You have to also look at the food source you are using with the springtails. With any cereal based food you are also going to introduce grain mites which don't predate on the springtails but can compete with them for the food. 
Since I switched to activated yeast I have had no mite problems with the springtails. 
Ed


----------



## crb_22601 (Jan 12, 2006)

Well I have been using yeast and sometimes mushrooms.


----------



## crb_22601 (Jan 12, 2006)

I thought I would update this, I switched my springs over to the charcoal method and as of two weeks no mites, and the springtails are booming. They are a little harder to spot as they are not all crowding one area so it gets hard to tell how many you have to know when to feed out, but when i started a new culture with the my first charcoal culture I poured out some water into the new culture from the old and the water was filled with little white dots, which I can only assume are baby springs. This method is a lot easier, and so far no mites.


----------



## earthfrog (May 18, 2008)

One thing about mites---if they are rampant in your vivarium, you should consider that, if eaten in large quantities, they could cause your frogs to regain some of their native toxicity. I'm not sure which species of mites this applies to, but it's enough to make me sure to keep humidity high so that at least spider mites can be controlled:

"Poison dart frogs excrete alkaloid toxins through their skin. Most species are not lethal to their predators, but rather taste foul enough that frogs are released immediately. Dart frogs also do not synthesize their poisons. The alkaloids are sequestered from prey items, such as ants and mites."


----------



## crb_22601 (Jan 12, 2006)

To be honest I am really not worried about my frogs gaining their toxicity. To be honest I do not handle my frogs at all (even when putting them in a new enclosure). I honestly think it would be cool if they did, but I honestly highly doubt that they will gain it back.


----------



## earthfrog (May 18, 2008)

crb_22601 said:


> To be honest I am really not worried about my frogs gaining their toxicity. To be honest I do not handle my frogs at all (even when putting them in a new enclosure). I honestly think it would be cool if they did, but I honestly highly doubt that they will gain it back.

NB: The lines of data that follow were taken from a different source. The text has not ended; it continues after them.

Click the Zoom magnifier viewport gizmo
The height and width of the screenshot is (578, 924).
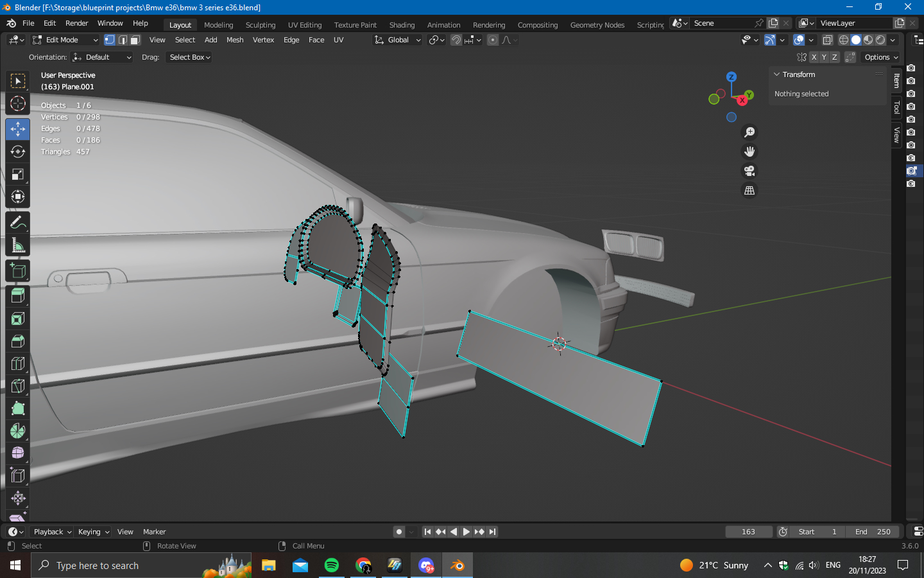749,132
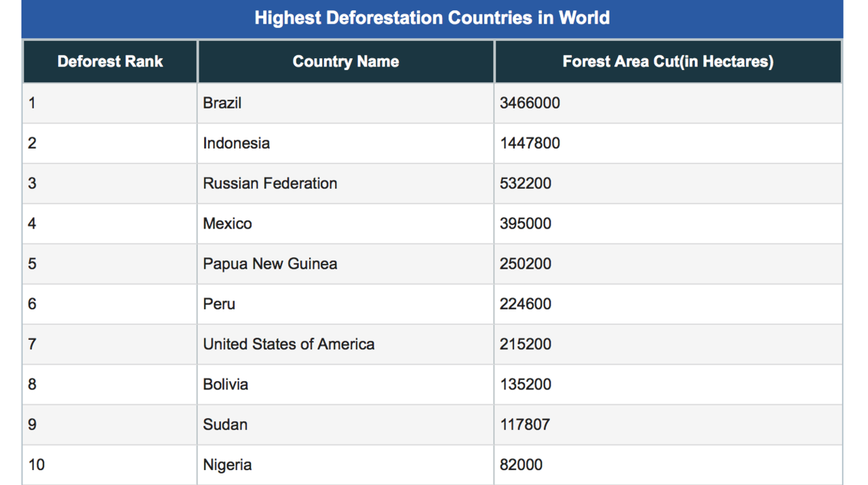Select the Russian Federation cell
868x485 pixels.
coord(270,183)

Purportedly, it is not really an issue, anyway---certain plants eaten by the mites/ants contribute to the alkaloids in the insects bodies, which are then passed along to the frog. Also, you would need to own one of the three really toxic species of frogs and they would need to eat for years before this might happen, AND they would happen to have eaten mites who ate toxic plants. Short of finding out what those plants are if you have a mite infestation, there's really no worry here----I meant this as an interesting tidbit of science to chew on, not a four-o'clock alarm.


----------



## KeroKero (Jun 13, 2004)

Susan, I wouldn't jump to the conclusion that feeding any mite can bring back toxicity... "mite" is a very general term for a large group of arthropods... even fed ants in good amounts it doesn't mean the frog will regain/develop toxicity on any significant level unless they are the right types that have these alkaloids in the first place, and are a significant amount in the diet. Take general ideas like that and running with them can also not be a good idea to spread around (especially without anything scientific to back it up) because they are "poison" dart frogs and there are plenty of people looking to ban them thinking they are dangerous. Overly generalized statements are how they manage to do it - I hate to get mean over this but misinformation like this hurts the hobby.

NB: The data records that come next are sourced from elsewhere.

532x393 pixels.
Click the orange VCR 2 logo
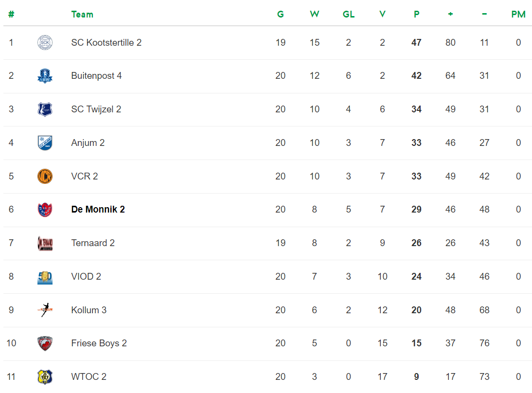pyautogui.click(x=45, y=176)
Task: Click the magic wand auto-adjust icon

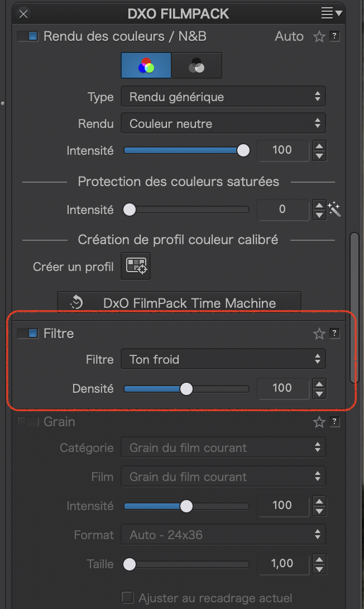Action: tap(334, 209)
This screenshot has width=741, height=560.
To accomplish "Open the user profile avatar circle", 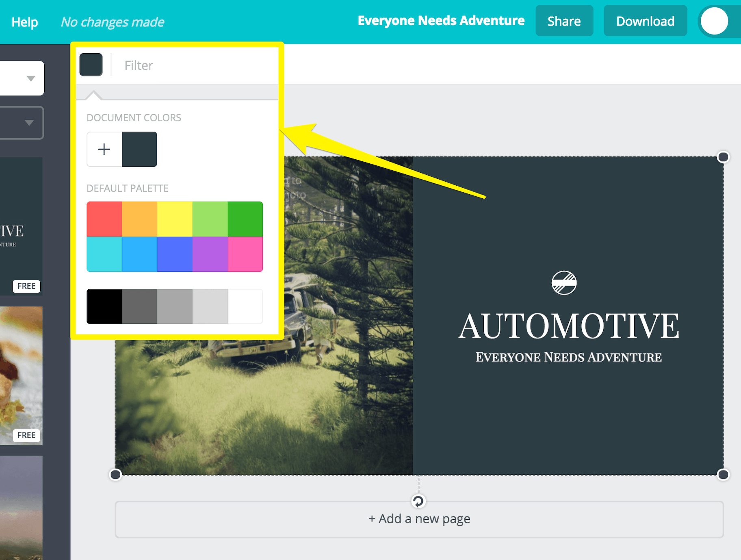I will (714, 21).
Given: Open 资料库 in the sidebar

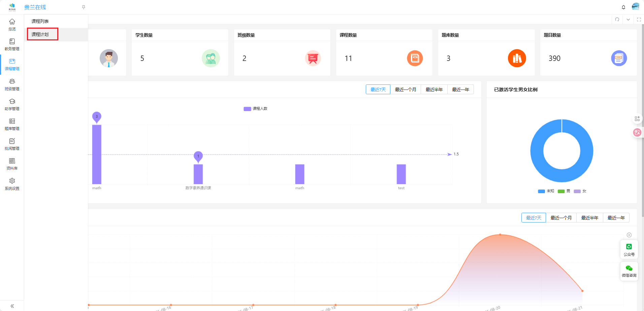Looking at the screenshot, I should (12, 164).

If you're going to follow the trail back to the source, it's actually fungi that a lot of the arthropods were getting the chemicals from, not plants. The aposematic PDFs are the ones that are the most toxic - you don't just need the big three - and any of them in their wild state can be a painful experience.

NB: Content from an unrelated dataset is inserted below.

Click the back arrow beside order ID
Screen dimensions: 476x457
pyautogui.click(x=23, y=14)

Please, please, PLEASE be careful how you present information on that type of topic, because it IS taken as alarming information, and I'd also recomend having more solid sources of information on the subject.


----------



## earthfrog (May 18, 2008)

KeroKero said:


> Susan, I wouldn't jump to the conclusion that feeding any mite can bring back toxicity... "mite" is a very general term for a large group of arthropods... even fed ants in good amounts it doesn't mean the frog will regain/develop toxicity on any significant level unless they are the right types that have these alkaloids in the first place, and are a significant amount in the diet. Take general ideas like that and running with them can also not be a good idea to spread around (especially without anything scientific to back it up) because they are "poison" dart frogs and there are plenty of people looking to ban them thinking they are dangerous. Overly generalized statements are how they manage to do it - I hate to get mean over this but misinformation like this hurts the hobby.
> 
> If you're going to follow the trail back to the source, it's actually fungi that a lot of the arthropods were getting the chemicals from, not plants. The aposematic PDFs are the ones that are the most toxic - you don't just need the big three - and any of them in their wild state can be a painful experience.
> 
> Please, please, PLEASE be careful how you present information on that type of topic, because it IS taken as alarming information, and I'd also recomend having more solid sources of information on the subject.


Thanks for the info. I am fairly new to this and interested in sharing research, certainly not to sabotage this worthy endeavor. I appreciate your insight and will use more caution in my approach in the future.


----------



## KeroKero (Jun 13, 2004)

Just gotta be careful about something as touchy as "poison" :shock: I've been on the receiving end of a very pissed off person who was very happy to tell me how pissed off she was that people keep such dangerous animals as pets, and encourage other people to do so... even children!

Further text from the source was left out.